> [Task statement]: What you give back should be exactly the lines from the one with "Image resolution: width=750" through the end of the data, without the pictures.

Stored data:
------------------------------------------------

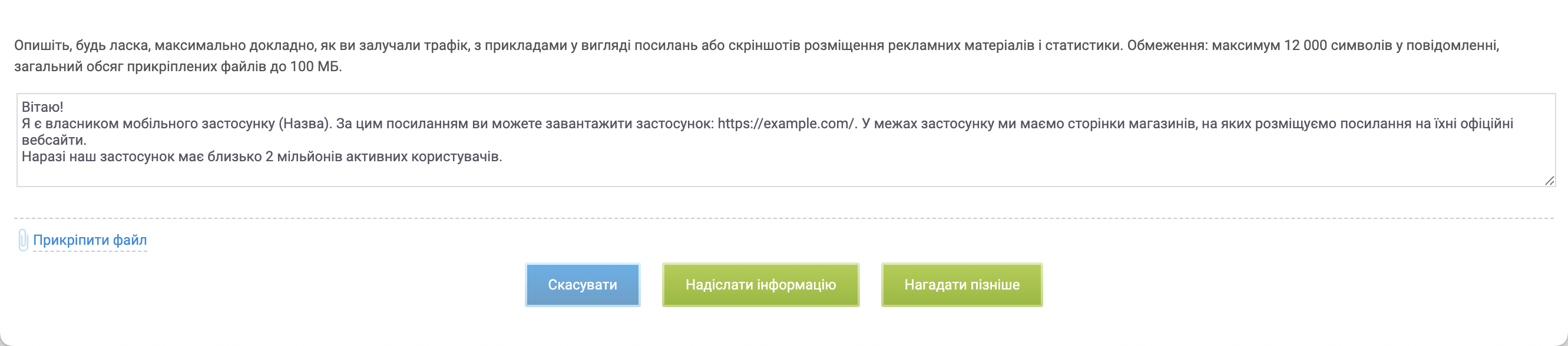Submit with the "Надіслати інформацію" button
The width and height of the screenshot is (1568, 346).
click(760, 285)
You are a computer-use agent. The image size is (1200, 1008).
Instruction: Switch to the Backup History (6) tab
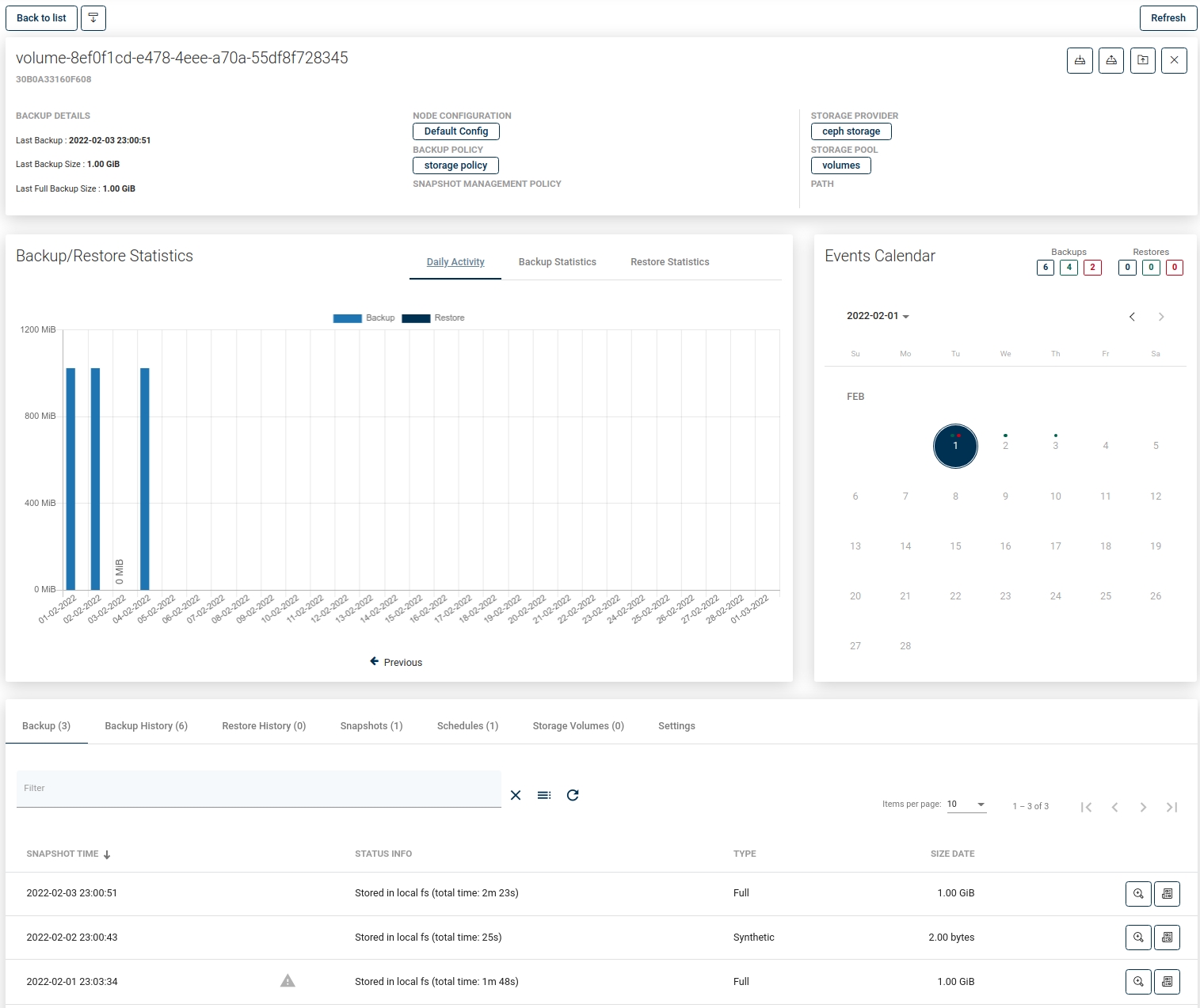point(146,726)
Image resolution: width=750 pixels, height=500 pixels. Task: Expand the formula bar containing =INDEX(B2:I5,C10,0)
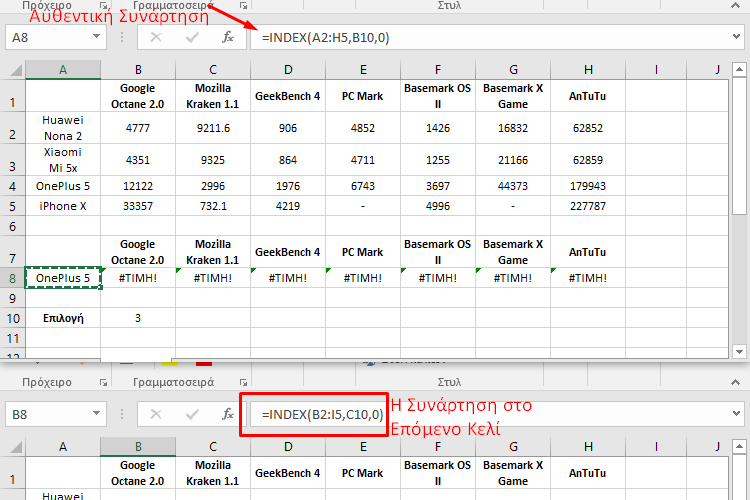(737, 413)
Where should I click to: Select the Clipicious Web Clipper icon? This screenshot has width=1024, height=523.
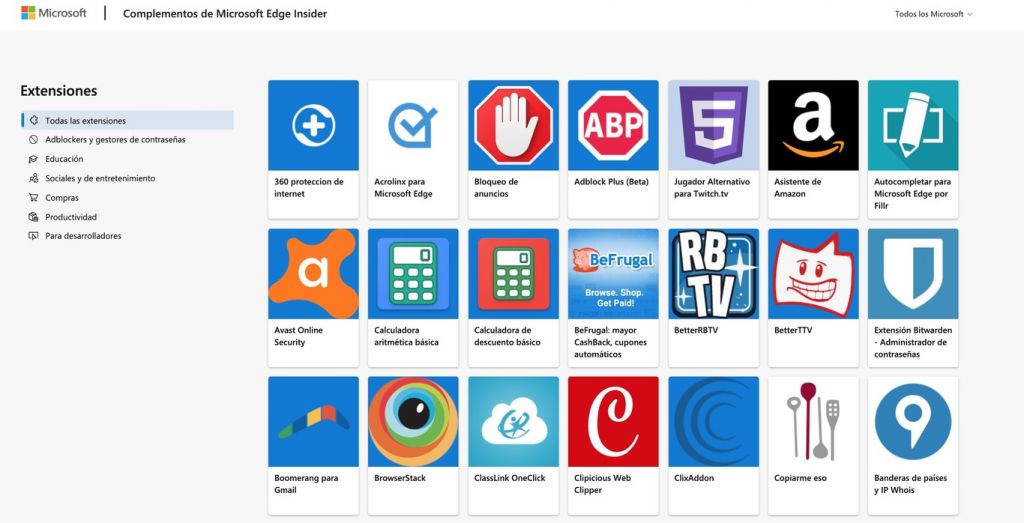pos(613,421)
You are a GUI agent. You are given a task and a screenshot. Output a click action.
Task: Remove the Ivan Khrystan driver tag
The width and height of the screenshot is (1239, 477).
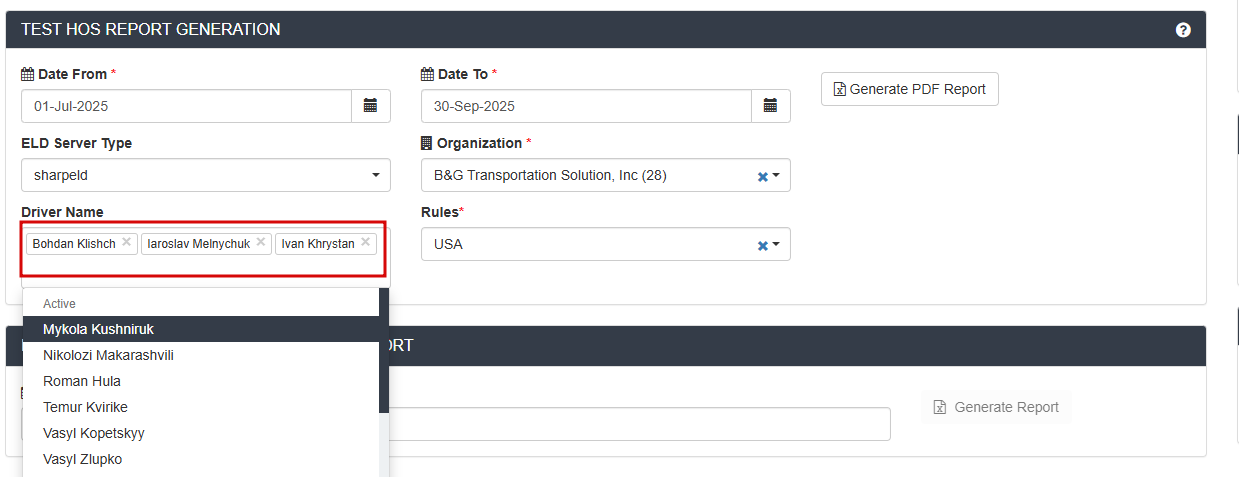(366, 242)
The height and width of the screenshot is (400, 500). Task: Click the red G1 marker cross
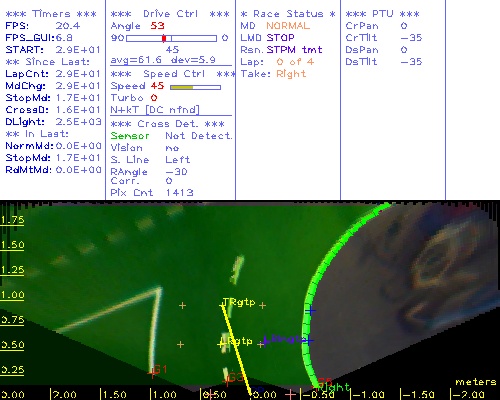(152, 373)
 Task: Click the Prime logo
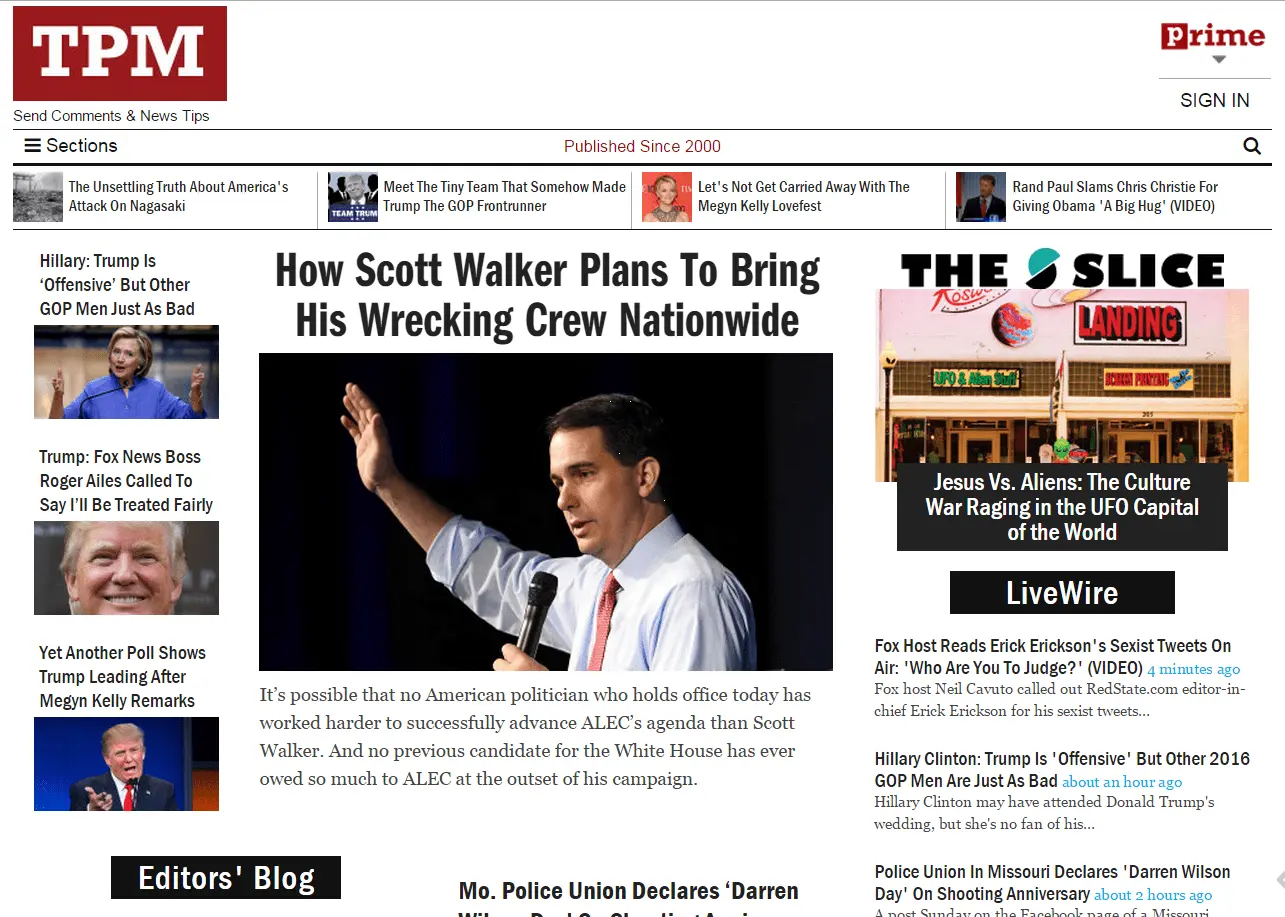[1213, 36]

------------------------------------------------

> [Result for this task]:
Image resolution: width=750 pixels, height=500 pixels. Task: Expand the formula bar containing =INDEX(B2:I5,C10,0)
(737, 413)
Where should I click to: Select the Clipicious Web Clipper icon? This screenshot has width=1024, height=523.
pos(613,421)
You are a GUI agent. You are given a task and a screenshot. Output a click action.
Task: Remove the Ivan Khrystan driver tag
The width and height of the screenshot is (1239, 477).
(366, 242)
The height and width of the screenshot is (400, 500). Task: Click the red G1 marker cross
(152, 373)
 Task: Click the Prime logo
[1213, 36]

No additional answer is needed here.